2. Anne of Green Gables, by Lucy Maud Montgomery (1908) 

“Oh, it's delightful to have ambitions. I'm so glad I have such a lot. And there never seems to be any end to them-- that's the best of it. Just as soon as you attain to one ambition you see another one glittering higher up still. It does make life so interesting.” - Anne Shirley, from Anne of Green Gables

Yes, it may be considered a children’s story, but did you know Anne of Green Gables is actually a series which follows a girl from childhood to womanhood? Anne Shirley is an orphan who is adopted by a couple, Marilla and Matthew Cuthbert. The Cuthberts, who are expecting a boy, are initially disappointed. However, Anne quickly shows that she is equal to any boy. She is outspoken even though women are supposed to be quiet and demure, and while her free-spirited nature sometimes gets her into trouble, she continues to learn and grow from her mistakes. Anne is also very intelligent and curious, and strives to be the top of her class. Anne even goes on to college to gain a higher education in later books, a rarity among women of the time.

 

3. Little Women, by Louisa May Alcott (1869)

“I find it poor logic to say that because women are good, women should vote. Men do not vote because they are good; they vote because they are male, and women should vote, not because we are angels and men are animals, but because we are human beings and citizens of this country.” - Josephine March, from Little Women 

Jo is known among her family of four sisters as “tomboyish,” with a fiery temper. Her actions often challenge the conventional gender roles of the past (and present). She is independent, and believes that the married life is not for her. She is another female protagonist who turns down her first marriage proposal. Instead, she aspires to become a published writer, a feat that not many women can accomplish during her time. Jo’s story actually mirrors the life of the author, Louisa May Alcott. However, Jo does end up getting married (for love), when Louisa May Alcott never did.

 

4. Jane Eyre, by Charlotte Brontë (1847)

“I am no bird; and no net ensnares me; I am a free human being with an independent will.” - Jane Eyre, from Jane Eyre

Jane Eyre is a gothic novel, which makes it an interesting read for those looking for a classic novel with a change of pace. Jane is definitely a fascinating character; she is raised by her aunt, who was physically and emotionally abusive to her, then sent to an institution for poor and orphaned girls. After six years, she leaves and seeks employment. During the novel's set time period, not many women choose to work and instead are dependent upon men.

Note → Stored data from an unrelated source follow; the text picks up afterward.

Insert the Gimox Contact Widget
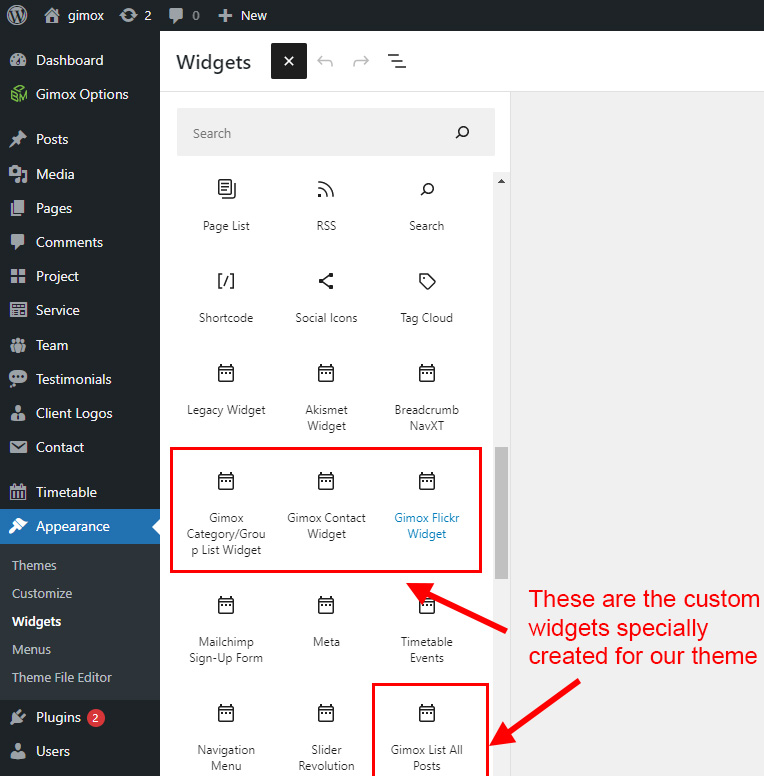The height and width of the screenshot is (776, 764). (326, 506)
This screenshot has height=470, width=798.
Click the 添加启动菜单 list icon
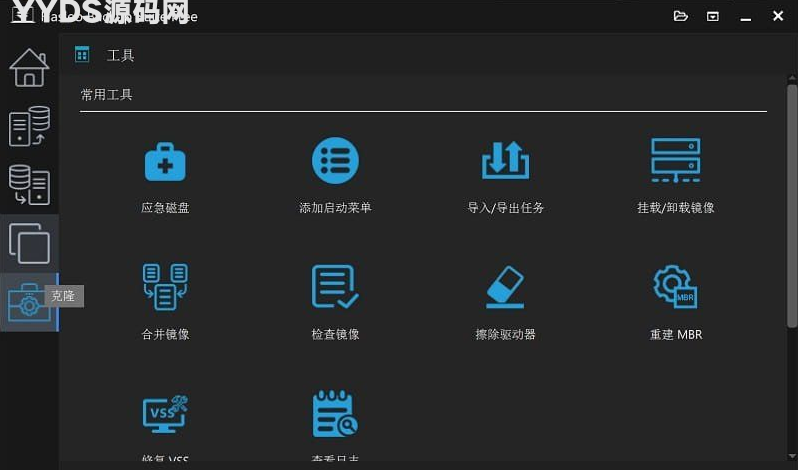[335, 161]

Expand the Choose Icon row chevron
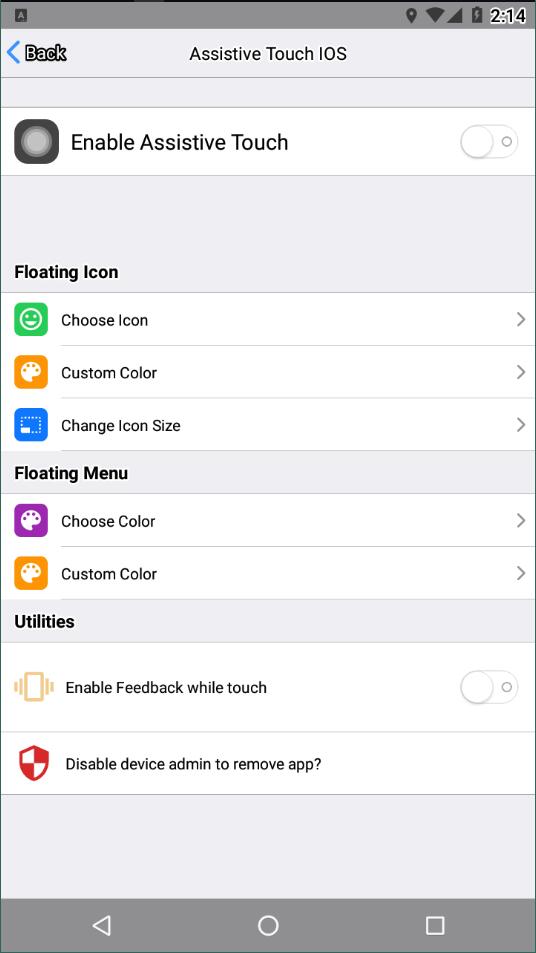520,320
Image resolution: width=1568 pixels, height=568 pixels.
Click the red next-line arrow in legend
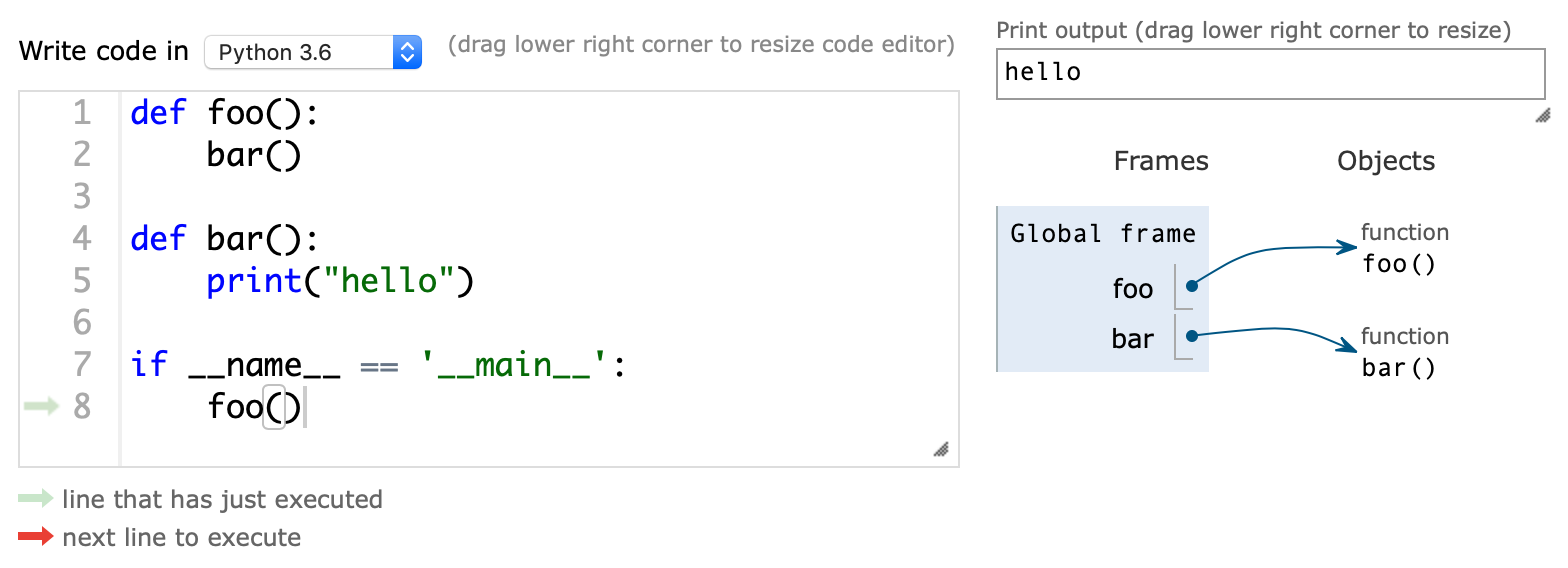tap(36, 537)
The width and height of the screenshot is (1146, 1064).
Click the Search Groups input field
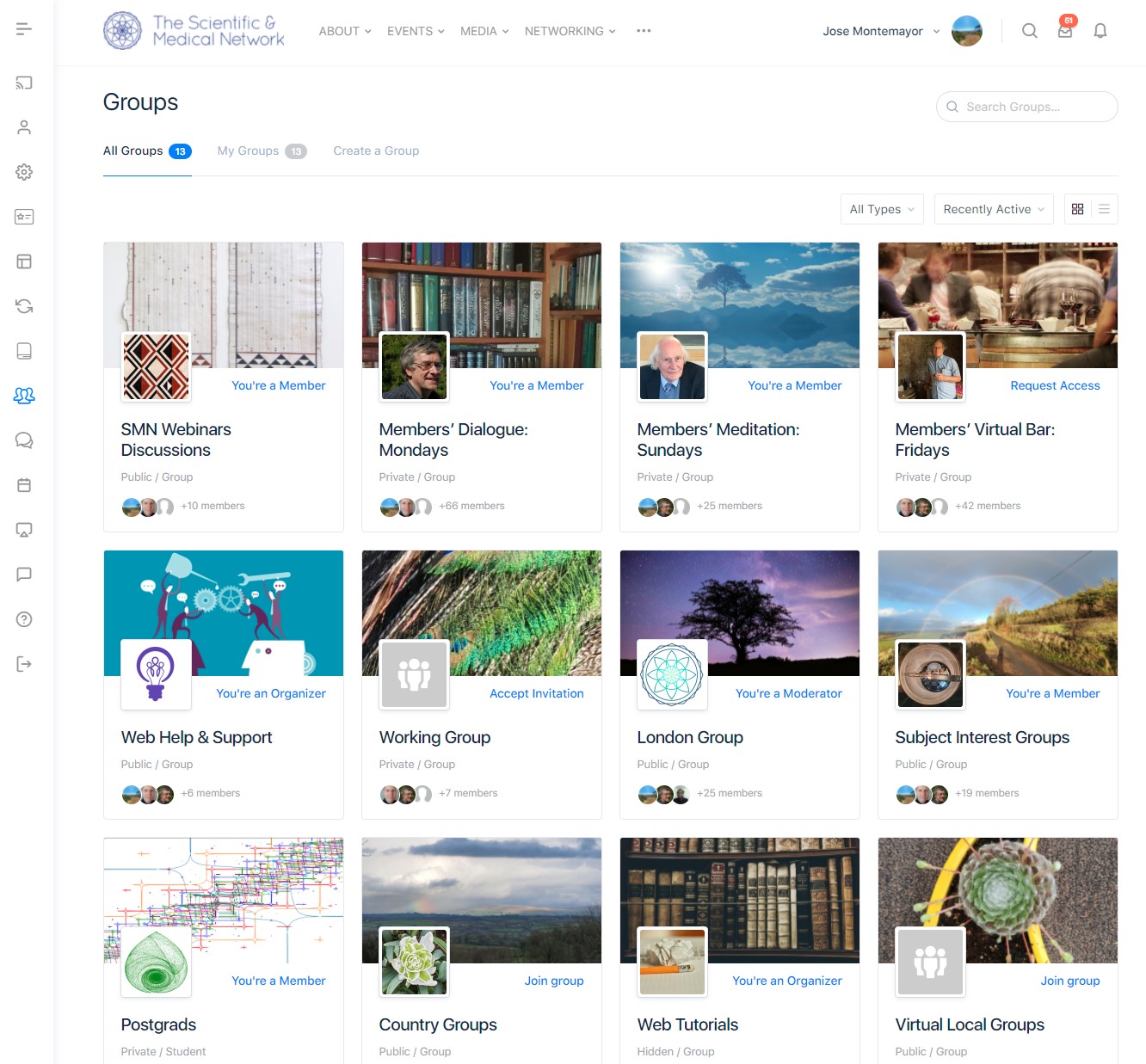coord(1027,107)
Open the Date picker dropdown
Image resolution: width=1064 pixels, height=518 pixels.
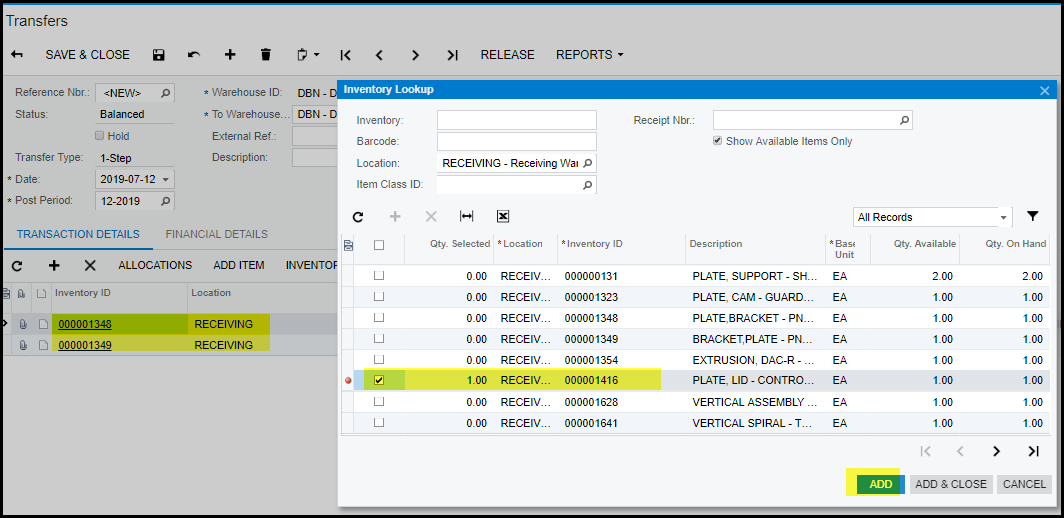click(166, 180)
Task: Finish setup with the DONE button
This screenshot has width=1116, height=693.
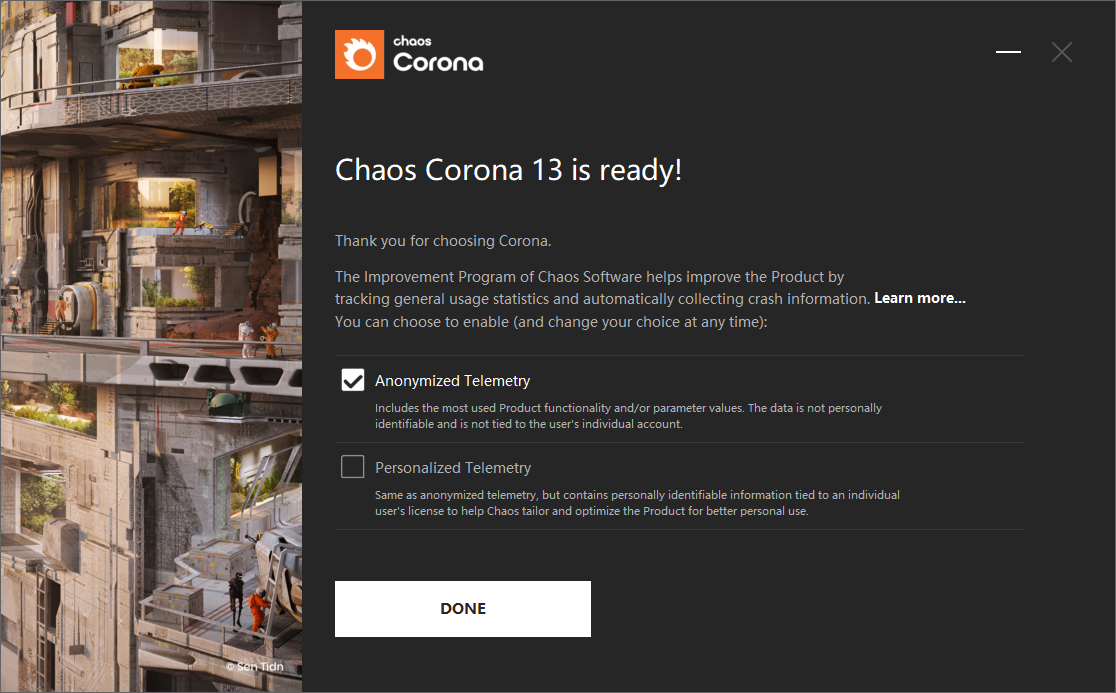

Jane, however, becomes a governess, and does not consider marriage until after gaining financial independence. She is fiercely loyal to her own morals and principles. For example, she refuses marriage to a man (even though she loves him) because he is already married to a madwoman. In the end, she marries the love of her life, neither for his looks nor his money.

 

 

These books are perfect reads for those looking for classic stories that have strong—and accurately depicted—female protagonists. To all those bookworms out there: Happy reading!